* begin EXCERPT *

Debunked: Alien Base on Mars: "Bio-Station Alpha"

Mick West

Administrator
Staff member
Nobody would be more excited than me if someone found evidence of life on Mars. But I really don't think this is it:

71 49'19.73"N 29 33'06.53"W



Supposedly it's something that looks like a base on Mars. It's superficially like a long white structure, with various buildings.

The problem here is one of pixels. What the above image is is a highly magnified and filtered version something that's just about 13 pixels long. It's like taking a tiny spec on some photo, and blowing it up as much as possible, and then smoothing out all the edges, blurring, and smoothing again.

Here' it more zoomed out



And here with the contrast enhanced



If you look around at the surrounding pixels, it seems clear that any of the "structure" of the object probably just comes from the noise.

You'll note the background has a faint grid visible. This is from the compression, and the squares here represent 8x8 pixel squares in the original image.

* end EXCERPT *
* begin RECORDED DATA *

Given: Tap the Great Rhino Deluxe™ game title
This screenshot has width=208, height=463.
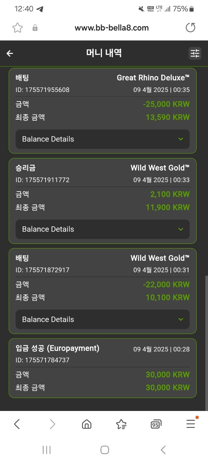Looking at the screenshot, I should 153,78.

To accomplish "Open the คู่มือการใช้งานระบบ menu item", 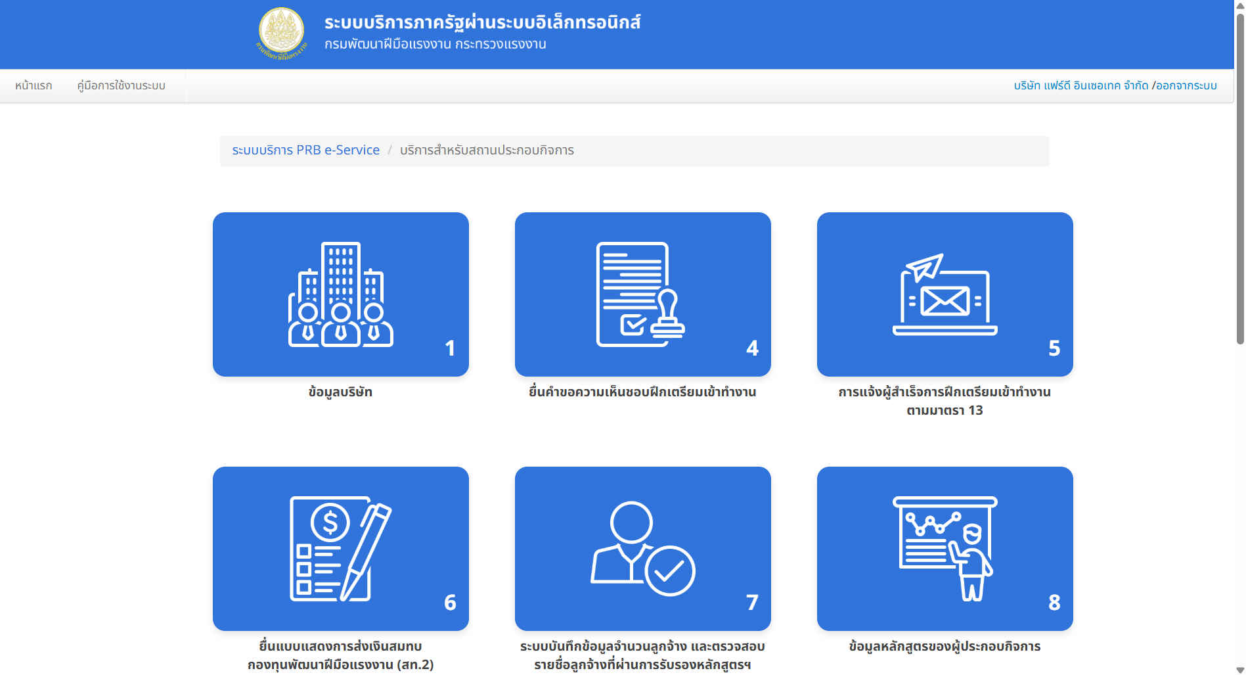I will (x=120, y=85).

* end RECORDED DATA *

TASKS TO COMPLETE.
**A)** In the post debunking the supposed Mars base, why is a faint grid visible in the background?
**B)** Resume the post debunking the supposed Mars base from its final sentence.
The listing is separate material and has no connection to the post about the supposed Mars base.

ANSWERS TO THE EXERCISE.
**A)** The grid comes from the image's compression. Each square stands for an 8x8 pixel square in the original image.

**B)**
To me this looks like a glitch in the data where a few pixels were set to random bright white and dark colors, and that has been compounded by the image being rotated (to fit the mapping onto the globe), filtered, and compressed, to give this result. Here's an example of what might happen:

We start off with a high quality picture straight from the camera. This is photo of the desert to the East of the Grand Canyon, on Earth.



I've reddend and darkened it a bit, so this is like the original photo from Mars. On the right is a zoomed in section of this, showing the individual pixels.



Let's introduce a data transmission glitch that results in a few pixels in word (16 pixels) being set to white pixels. You'll see it as a thin horizontal line one the right of the image.



Now to simulate the transform and compression process, I'll rotate it eight degrees, then save it out with high compression. Jpeg Level 3 in photoshop:



Then we map it onto a bit of Mars in Google Earth, with "Add Image Overlay"


Then we zoom in using Google Earth.


And here's another example with different simulated glitches. One line is solid white, the other is random white and transparent:



So yeah, maybe it's it space station on Mars. But a tiny little bit of corrupt data seems a lot more likely.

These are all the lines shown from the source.